- [Page text]:
####################
# Cooking: Art or Craft?



## greg (Dec 8, 1999)

ChefKath posted regarding Ruhlman's stance that cooking is a craft, not an art (but without explaining his opinion). What does everybody think?

From looking at a dictionary, I'd say either/or and trying to differentiate is just splitting hairs. But, most people have a perception of there being a difference. Namely, that a craft is a blue-collar workman-like thing and an art is more aesthetic. Based on that, I'd have to say that what we do is a combination of the two. There's nothing aesthetic in changing fryer oil, but I don't there's anything blue-collar in coming up with an eye-pleasing presentation.


----------



## layjo (Oct 12, 1999)
####################
- [Provided data]:
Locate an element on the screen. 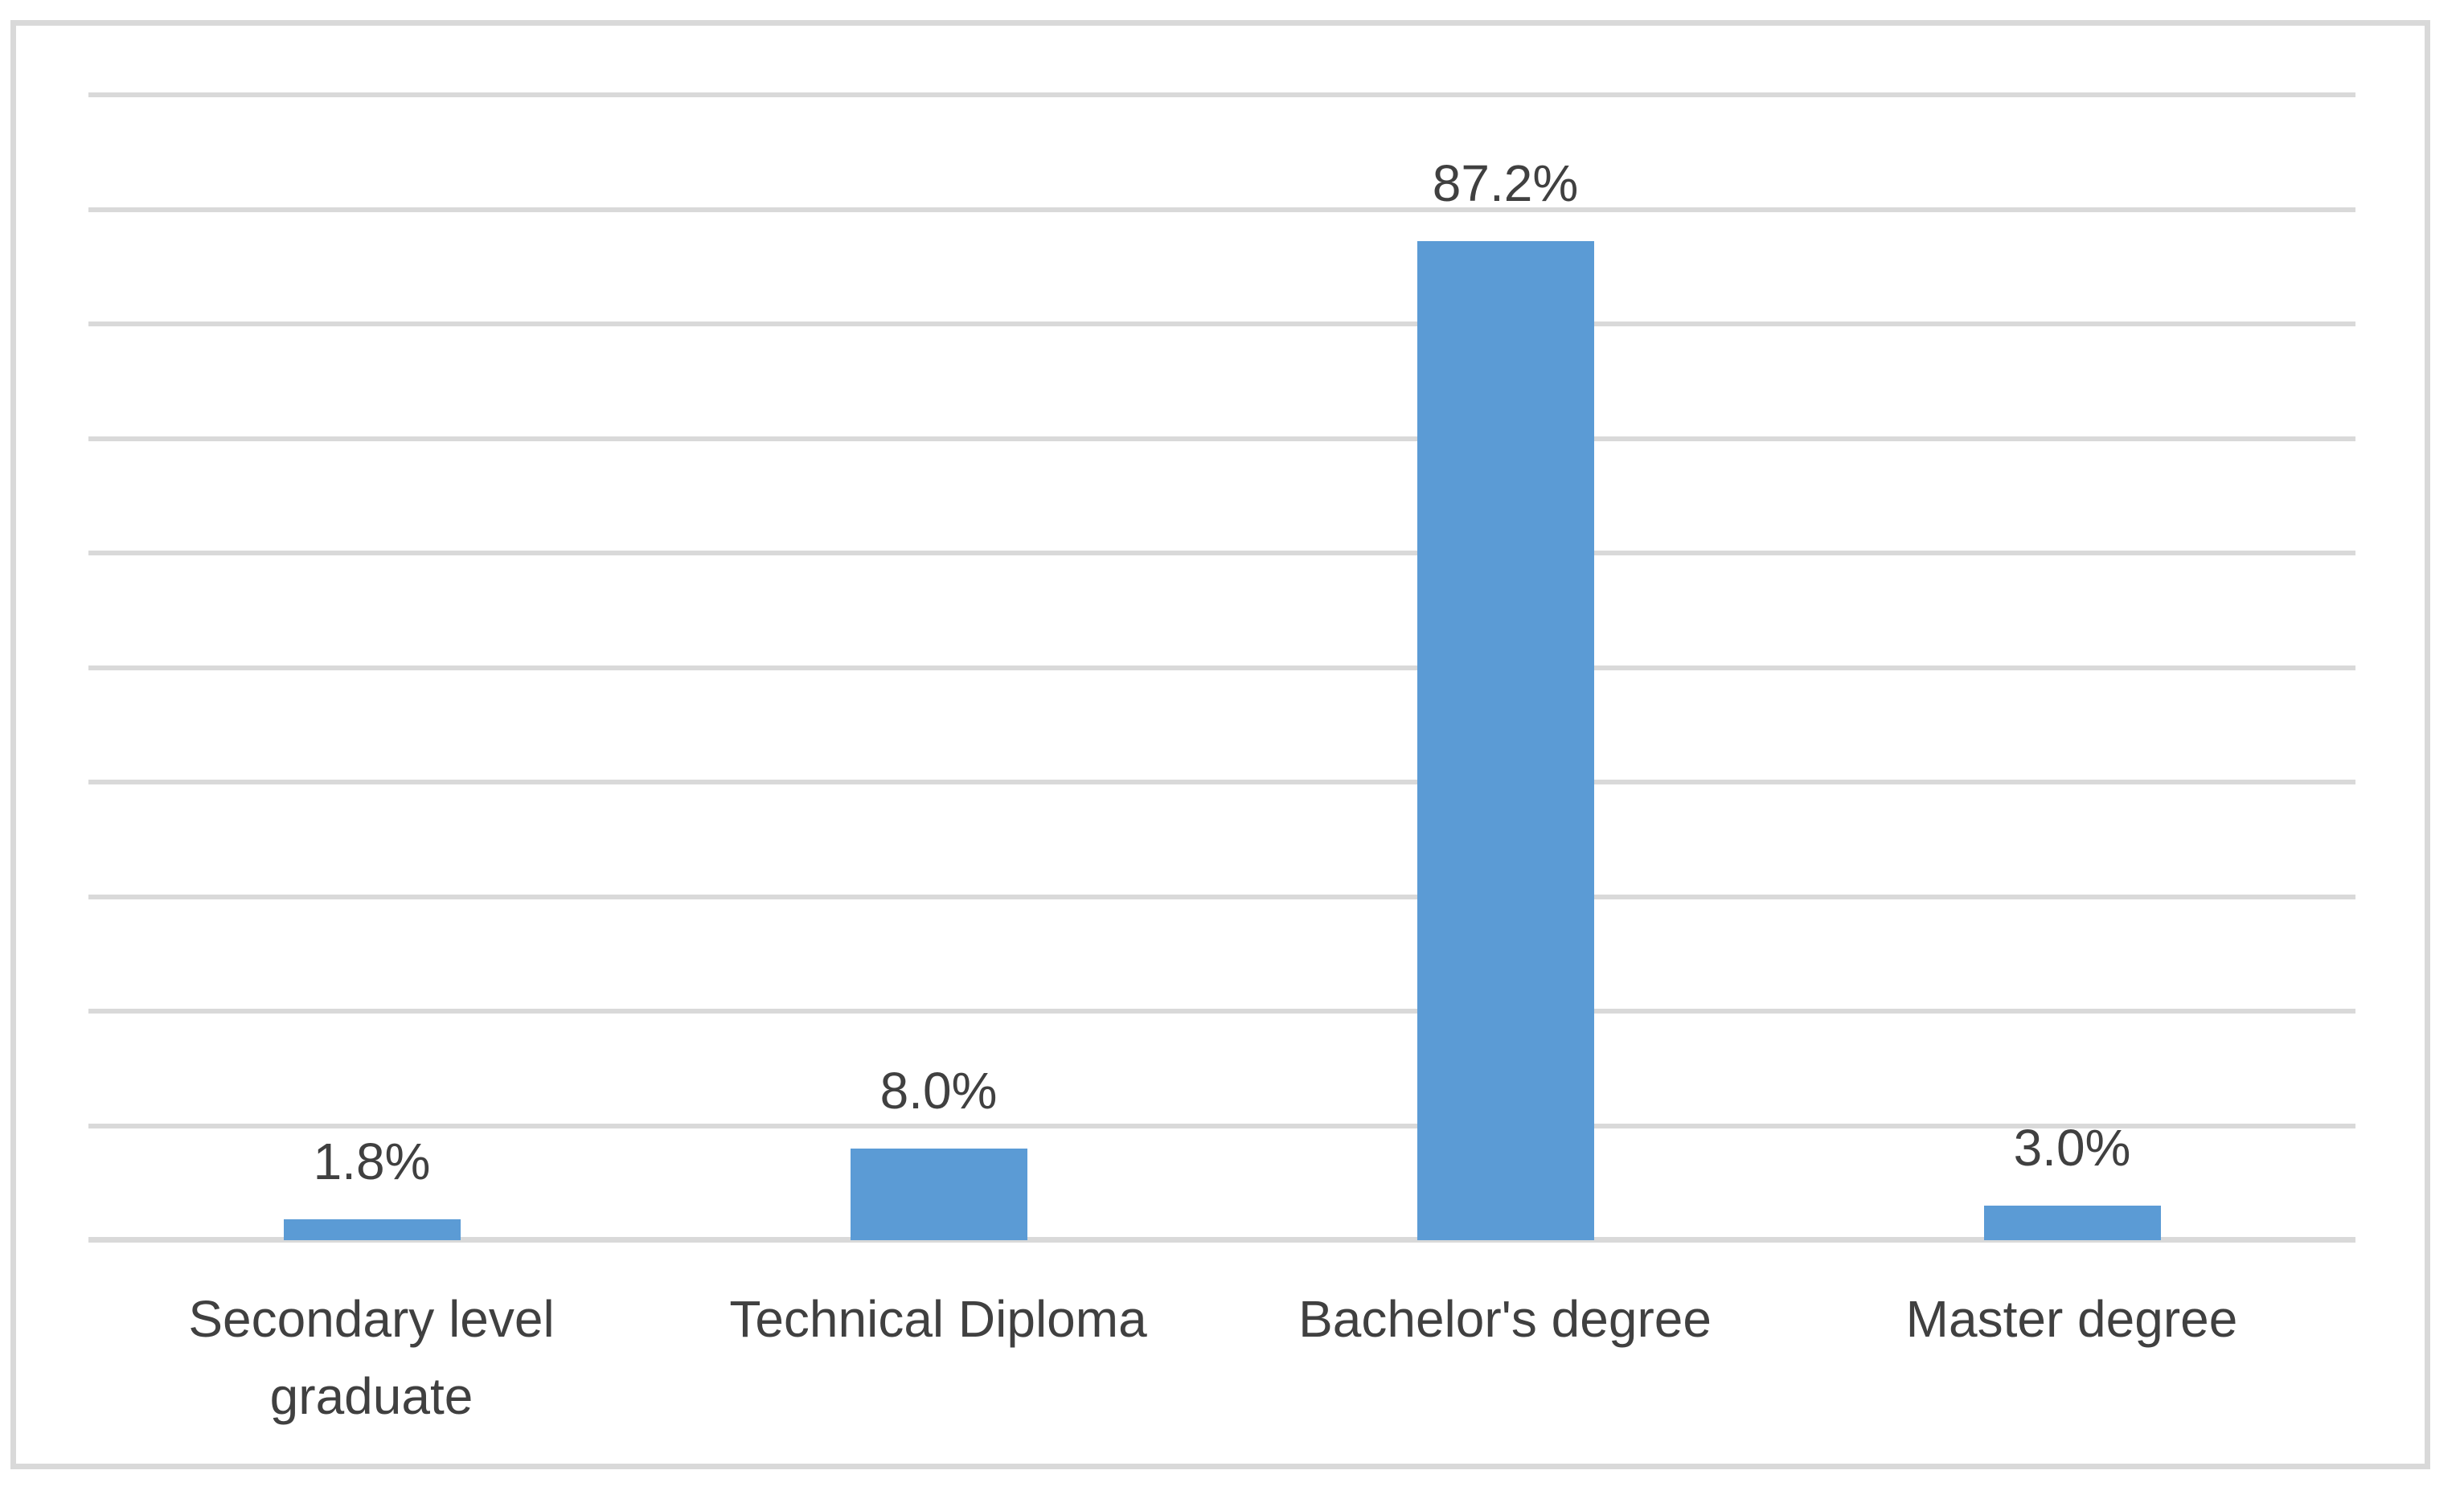 The image size is (2464, 1499). bar-value-label: 3.0% is located at coordinates (2072, 1148).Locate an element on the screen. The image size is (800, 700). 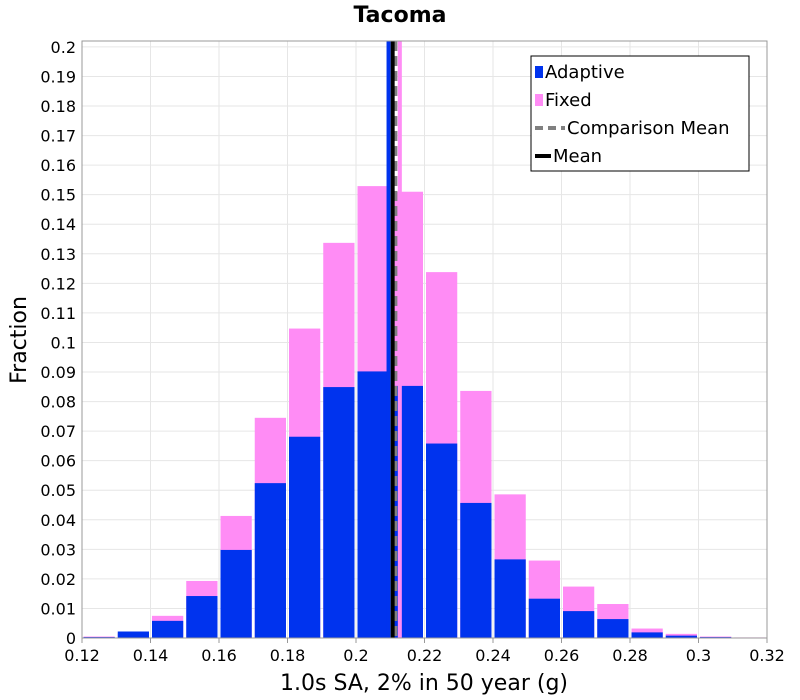
legend-label: Mean is located at coordinates (578, 156).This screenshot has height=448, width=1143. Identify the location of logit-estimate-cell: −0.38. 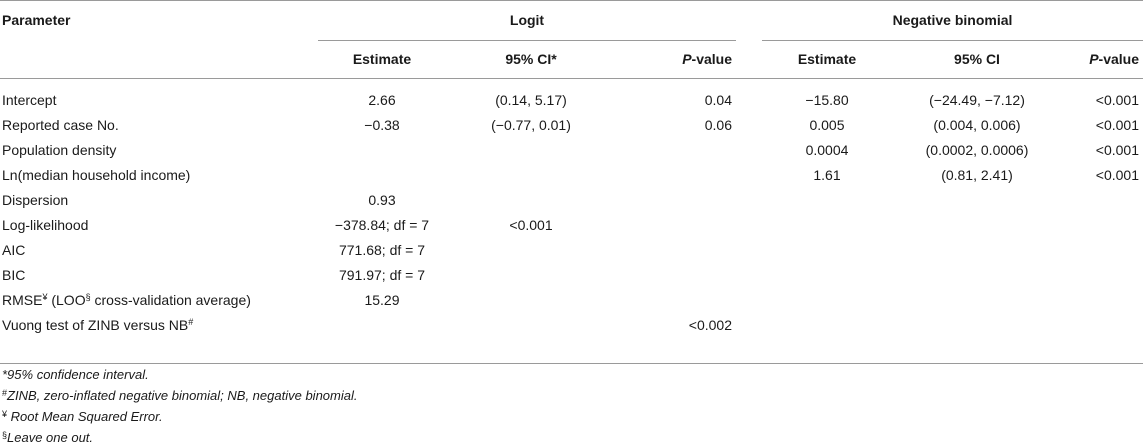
####################
- [Study questions]:
• A. Transcribe the part of the cooking forum thread from "From looking at" up to and including "(Oct 12, 1999)".
• B. In the cooking forum thread, why does greg conclude that cooking is a combination of art and craft? Answer in one to three sentences.

- [Answer list]:
• A.
From looking at a dictionary, I'd say either/or and trying to differentiate is just splitting hairs. But, most people have a perception of there being a difference. Namely, that a craft is a blue-collar workman-like thing and an art is more aesthetic. Based on that, I'd have to say that what we do is a combination of the two. There's nothing aesthetic in changing fryer oil, but I don't there's anything blue-collar in coming up with an eye-pleasing presentation.


----------



## layjo (Oct 12, 1999)

• B. Most people see a craft as blue-collar, workmanlike work and an art as something aesthetic. Cooking includes both kinds of tasks. Changing fryer oil has nothing aesthetic about it, while creating an eye-pleasing presentation is not blue-collar work.